C’est grâce au travail narratif critique d’un enseignant et photographe nommé Lewis Hine, dont les images inédites d’enfants travailleurs maltraités entre 1908 et 1924 ont contribué à émouvoir l’opinion publique, que les lois du travail ont finalement été modifiées. La loi de 1938 sur les normes de travail équitables a finalement interdit la plupart des abus envers les enfants travailleurs au niveau fédéral.

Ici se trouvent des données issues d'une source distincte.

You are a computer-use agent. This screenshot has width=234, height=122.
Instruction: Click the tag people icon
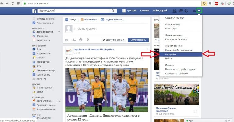pyautogui.click(x=74, y=40)
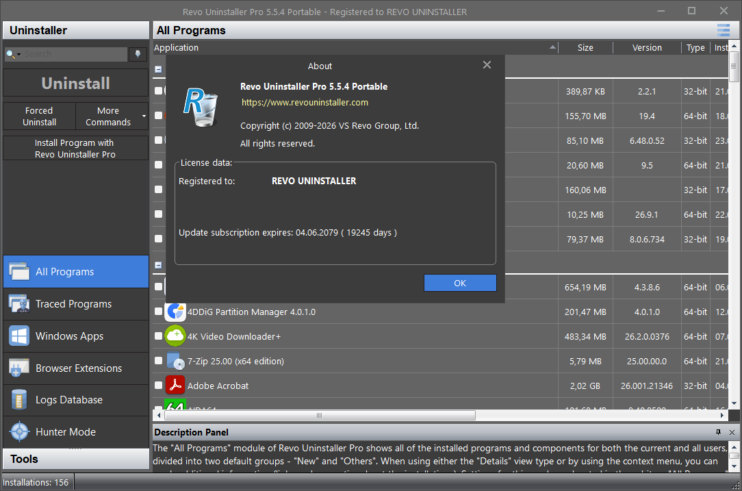
Task: Enable the Adobe Acrobat row checkbox
Action: 159,386
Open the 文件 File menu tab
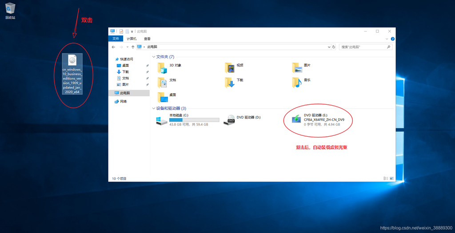 click(x=116, y=39)
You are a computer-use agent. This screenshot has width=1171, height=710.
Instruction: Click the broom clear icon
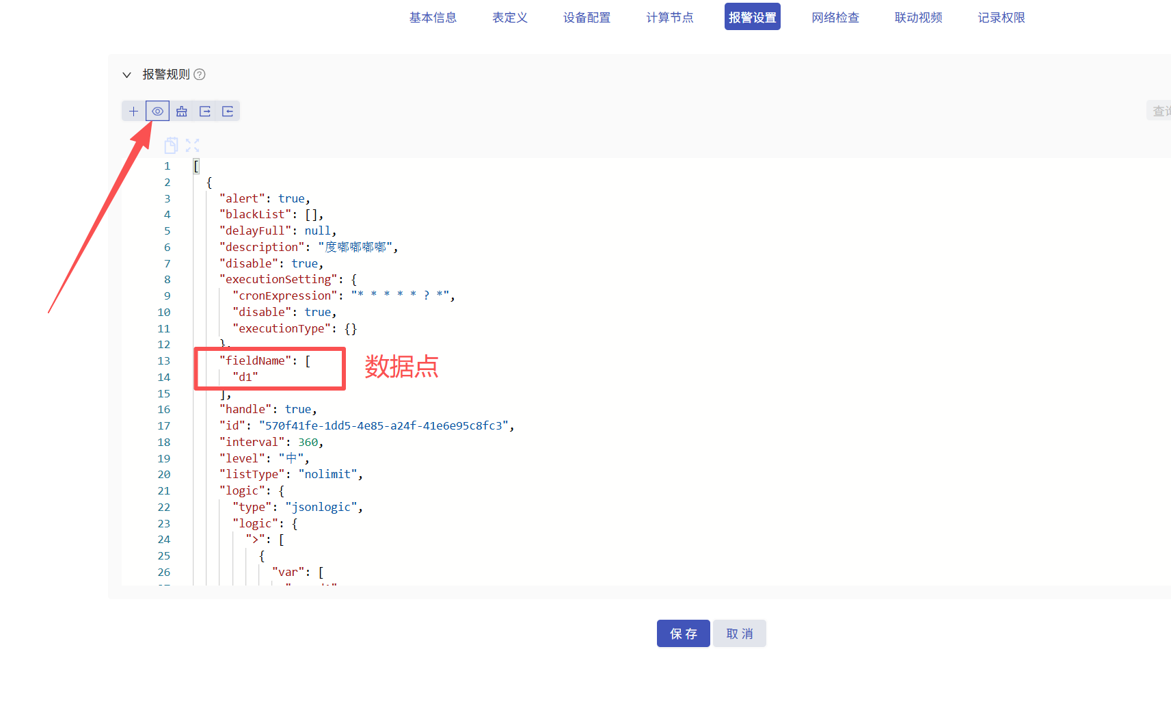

Il fut un temps aux États-Unis où, il y a quelques décennies à peine, le travail des enfants était considéré comme un problème mondial des pays les plus pauvres où les enfants exploités travaillaient dans des conditions inimaginables pour fabriquer des produits pour les riches occidentaux. Un article du Life Magazine de 1996 offrait un aperçu horrifiant de la vie d’un enfant pakistanais fabriquant des ballons de football pour Nike. Les enfants qui travaillent dans des ateliers clandestins bangladais fabriquant des vêtements de créateurs ont stimulé l’activisme aux États-Unis contre une telle exploitation.

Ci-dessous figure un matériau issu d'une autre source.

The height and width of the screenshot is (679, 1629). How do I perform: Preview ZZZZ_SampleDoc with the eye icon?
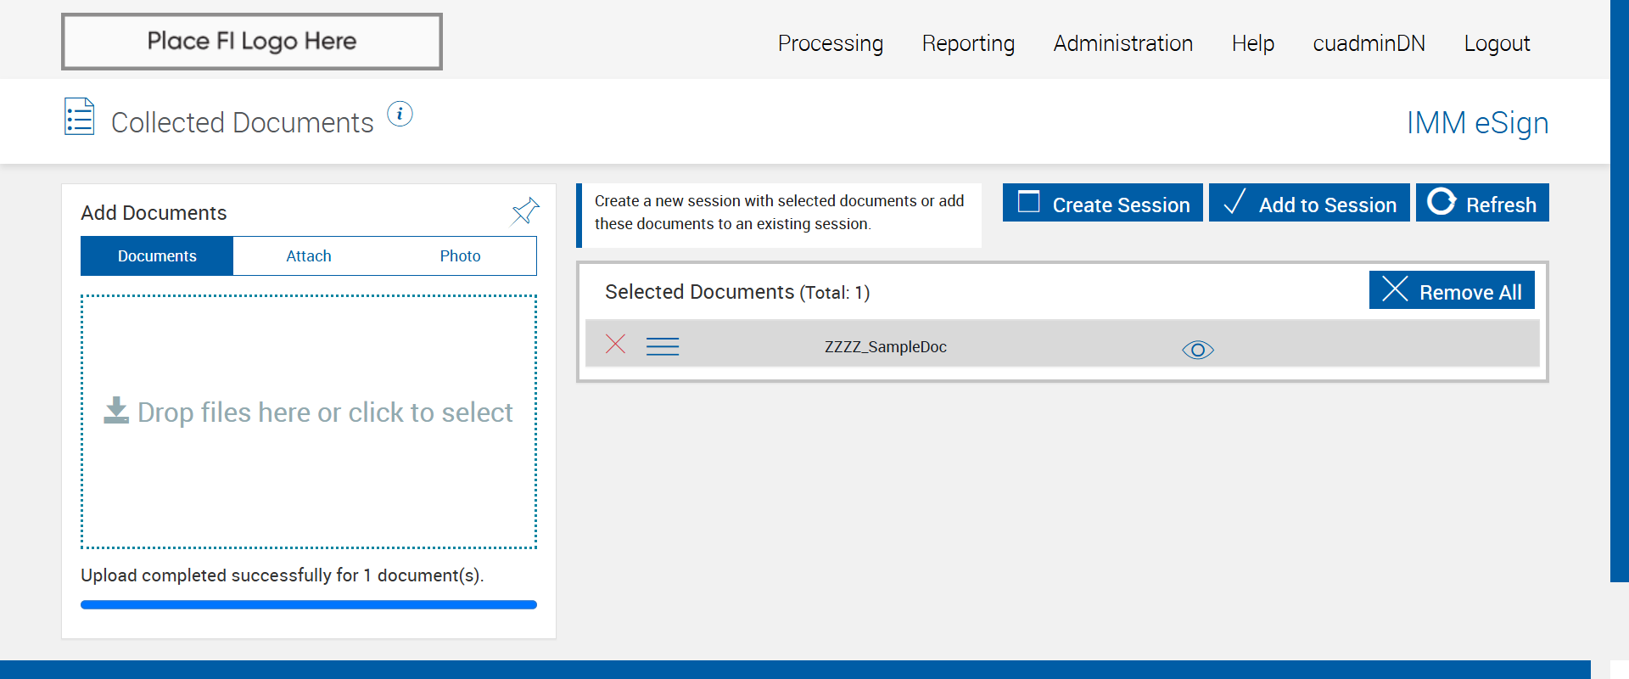point(1197,350)
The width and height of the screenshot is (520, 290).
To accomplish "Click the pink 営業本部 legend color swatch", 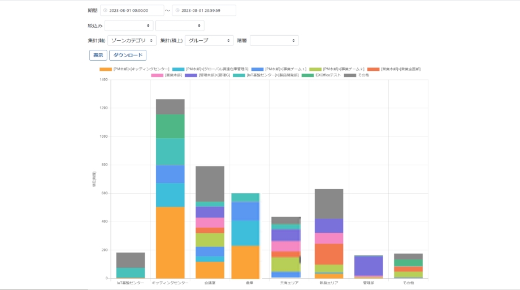I will 157,75.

Les lacunes de la loi fédérale américaine autorisant le travail des enfants dans l’industrie agricole, où des centaines de milliers d’enfants, pour la plupart immigrés, travaillaient dans des plantations de tabac et ailleurs, ont suscité moins d’attention.
Plutôt que de combler ces échappatoires, comme le sénateur démocrate Tammy Baldwin veut le faire avec sa nouvelle loi sur la prévention du travail des enfants, les républicains veulent les ouvrir en grand.
Debra Cronmiller, directrice exécutive de la League of Women Voters of Wisconsin, a déclaré: «L’idée que nous résoudrions certaines turbulences économiques en autorisant l’expansion des heures de travail des enfants est au mieux ridicule et au pire très préjudiciable aux jeunes. personnes. » Il n’y a pas de pénurie de main-d’œuvre. Il y a simplement une réticence de la part des entreprises à but lucratif à payer suffisamment les travailleurs.
Les républicains affirment qu’ils se soucient de la protection des enfants. Mais leurs actions sont plus éloquentes que les mots : elles ont permis aux tireurs de masse de tuer plus facilement des enfants dans les écoles, et elles ont attaqué les droits des enfants LGBTQ à faire du sport, à utiliser les toilettes de leur choix, à accéder à des soins qui affirment leur genre, et d’apprendre à connaître leur communauté. Ils ont empêché les enfants d’apprendre l’histoire exacte du racisme et de la suprématie blanche et ont déchaîné la police dans les écoles malgré les preuves que les flics scolaires ciblent les enfants noirs et bruns.
Considérée comme faisant partie de cette tendance plus large, la volonté d’annuler les lois protégeant les abus du travail des enfants est parfaitement conforme au programme du GOP visant à nuire aux enfants.